La nuit avait été longue. Très longue. Ses yeux ne quittaient désormais plus la beauté éphémère qui se déployait loin devant lui comme un mirage sortit tout droit d'un rêve.
A l'horizon, le ciel barbouillé d'une lumière orangée accueillait en son sein un soleil naissant, entouré d'une couronne de nuages, qui glissaient avec lenteur au dessus des plaines de la Saldaea.
Un instant il l'oublia. Il oublia tout, même ses propres blessures. Il pouvait se l'accorder après une nuit aussi mouvementée. Seulement cela ne dura pas. Conscient en son fort intérieur que le danger ne se dissiperait qu'un bref instant et que l'heure n'était pas au repos, il revint à la dure et froide réalité. Elle se dressait la, derrière lui, de sa silhouette menaçante, comme un avertissement pour les temps passés et ceux à venir. La Fin du Monde, au bord de la Grande Dévastation. Il se retourna en lâchant un soupir, dégageant une mèche de ses cheveux noirs, peu caractéristiques du saldaean, pour faire face à ce qu'il restait du campement de fortune dressé la veille.
-« Yohnis, vous devez voir ça. » L'un des soldats des Marches enjamba les restes d'une bannière aux trois poissons d'argent fendue parmi le tumulte du camp tout en s'adressant à lui. Celui la s'en était plutôt bien tiré comparé aux autres. Beaucoup n'avaient pas eu la chance de goûter au spectacle du soleil matinal.
- « Ils ont recommencé. C'est incompréhensible. Par la bas. Venez. »
Il désigna une butte vers l'ouest ou d'autres soldats se tenaient, fixant quelque chose de l'autre côté.
- « Vous voulez dire comme la dernière fois? »
- « La dernière fois c'était pas à ce point ! Je n'ai jamais rien vu de pareil. »
Que pouvait-ce encore être? Ce n'était pas la deuxième mais la troisième fois que des phénomènes inexpliqués de ce genre se produisaient. La première fois, l'un des hommes du Maréchal de Camp avait été retrouvé éparpillé en plusieurs morceaux la ou nul n'aurait pu pénétrer sans alerter les guetteurs. La seconde fois un arbre avait pris subitement feu et deux Saldaeans avaient disparu. Il avait bien ressenti quelque chose de troublant durant l'affrontement contre les abominations du Ténébreux. Cette sensation étrange, comme un picotement, s'était manifestée de nouveau.
Yohnis resta muet un long moment à observer. Il avait combattu bien des trollocs et même des Sans-Yeux, affronté les engeances de l'Ombre bien des années, mais ce qu'il avait devant lui était une preuve que des jours plus sombres encore se rapprochaient.
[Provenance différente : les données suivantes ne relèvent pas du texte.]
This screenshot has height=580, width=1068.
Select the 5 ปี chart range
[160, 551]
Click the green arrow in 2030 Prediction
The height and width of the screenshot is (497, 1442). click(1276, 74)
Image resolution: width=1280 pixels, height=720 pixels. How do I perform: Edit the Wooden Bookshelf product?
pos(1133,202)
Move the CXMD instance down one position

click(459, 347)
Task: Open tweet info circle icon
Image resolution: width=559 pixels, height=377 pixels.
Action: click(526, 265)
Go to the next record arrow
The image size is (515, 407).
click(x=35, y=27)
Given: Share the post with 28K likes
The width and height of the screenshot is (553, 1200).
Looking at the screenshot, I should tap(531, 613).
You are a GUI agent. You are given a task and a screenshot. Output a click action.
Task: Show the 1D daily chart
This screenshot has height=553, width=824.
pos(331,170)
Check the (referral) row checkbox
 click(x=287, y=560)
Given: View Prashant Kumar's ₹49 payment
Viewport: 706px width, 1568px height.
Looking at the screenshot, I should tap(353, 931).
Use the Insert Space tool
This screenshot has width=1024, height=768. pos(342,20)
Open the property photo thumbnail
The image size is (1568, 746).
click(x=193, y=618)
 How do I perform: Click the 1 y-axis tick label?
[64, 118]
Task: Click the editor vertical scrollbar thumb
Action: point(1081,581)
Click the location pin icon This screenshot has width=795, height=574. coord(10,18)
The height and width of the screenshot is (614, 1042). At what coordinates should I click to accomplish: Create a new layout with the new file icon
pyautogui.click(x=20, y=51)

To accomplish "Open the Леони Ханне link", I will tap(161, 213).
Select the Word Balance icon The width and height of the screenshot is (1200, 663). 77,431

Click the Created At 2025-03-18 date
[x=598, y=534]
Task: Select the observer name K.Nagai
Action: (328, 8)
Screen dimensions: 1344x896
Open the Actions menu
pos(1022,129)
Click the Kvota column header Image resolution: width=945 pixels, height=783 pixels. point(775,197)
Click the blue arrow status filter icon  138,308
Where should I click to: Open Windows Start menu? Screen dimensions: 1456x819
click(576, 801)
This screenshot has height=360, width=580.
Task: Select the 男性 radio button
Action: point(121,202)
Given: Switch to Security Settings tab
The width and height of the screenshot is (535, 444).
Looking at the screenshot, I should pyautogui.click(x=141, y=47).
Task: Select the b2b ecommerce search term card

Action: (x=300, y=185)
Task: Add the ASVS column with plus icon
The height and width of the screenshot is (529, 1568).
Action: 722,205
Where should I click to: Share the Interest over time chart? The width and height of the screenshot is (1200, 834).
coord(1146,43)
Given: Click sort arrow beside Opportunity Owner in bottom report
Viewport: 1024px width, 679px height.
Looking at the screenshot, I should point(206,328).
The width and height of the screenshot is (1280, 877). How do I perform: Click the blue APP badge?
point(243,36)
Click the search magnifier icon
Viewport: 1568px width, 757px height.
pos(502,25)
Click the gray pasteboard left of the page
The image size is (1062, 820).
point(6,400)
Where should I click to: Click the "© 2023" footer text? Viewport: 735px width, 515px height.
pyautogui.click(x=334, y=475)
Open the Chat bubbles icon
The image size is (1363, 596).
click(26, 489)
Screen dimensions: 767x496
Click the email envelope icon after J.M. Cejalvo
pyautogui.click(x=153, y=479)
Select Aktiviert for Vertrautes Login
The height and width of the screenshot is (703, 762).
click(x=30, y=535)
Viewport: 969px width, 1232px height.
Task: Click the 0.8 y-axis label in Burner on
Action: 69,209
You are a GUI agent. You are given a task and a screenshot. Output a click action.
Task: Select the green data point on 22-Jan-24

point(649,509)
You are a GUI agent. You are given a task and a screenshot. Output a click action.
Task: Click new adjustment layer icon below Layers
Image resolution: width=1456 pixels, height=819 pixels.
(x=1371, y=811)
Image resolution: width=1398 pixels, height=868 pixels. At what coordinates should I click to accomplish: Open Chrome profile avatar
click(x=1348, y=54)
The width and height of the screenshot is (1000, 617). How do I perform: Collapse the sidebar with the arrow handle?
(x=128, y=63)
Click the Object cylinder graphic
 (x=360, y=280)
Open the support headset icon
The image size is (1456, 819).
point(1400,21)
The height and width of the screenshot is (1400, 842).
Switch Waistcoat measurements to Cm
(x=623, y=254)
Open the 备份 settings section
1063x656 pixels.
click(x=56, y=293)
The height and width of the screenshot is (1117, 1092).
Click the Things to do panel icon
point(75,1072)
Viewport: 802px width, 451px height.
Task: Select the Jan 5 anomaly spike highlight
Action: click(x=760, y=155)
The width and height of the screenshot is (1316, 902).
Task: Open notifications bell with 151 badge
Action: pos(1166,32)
Le versant nord de la colline était entièrement calciné et la terre semblait retournée de partout. Il y avait des trollocs, des hommes, des chevaux. Tous avait périt avec cette expression de terreur.
- « Qu'est ce que vous croyez que c'est? »
L'homme qui l'avait conduit jusqu'ici le fixait, attendant visiblement une réponse. Comme s'il en savait quelque chose ! Quel idiot. Il se contenta de l'ignorer, le laissant incrédule devant sa réaction et avança avec précaution sous les regards étonnés de ceux qui préféraient garder leur distance.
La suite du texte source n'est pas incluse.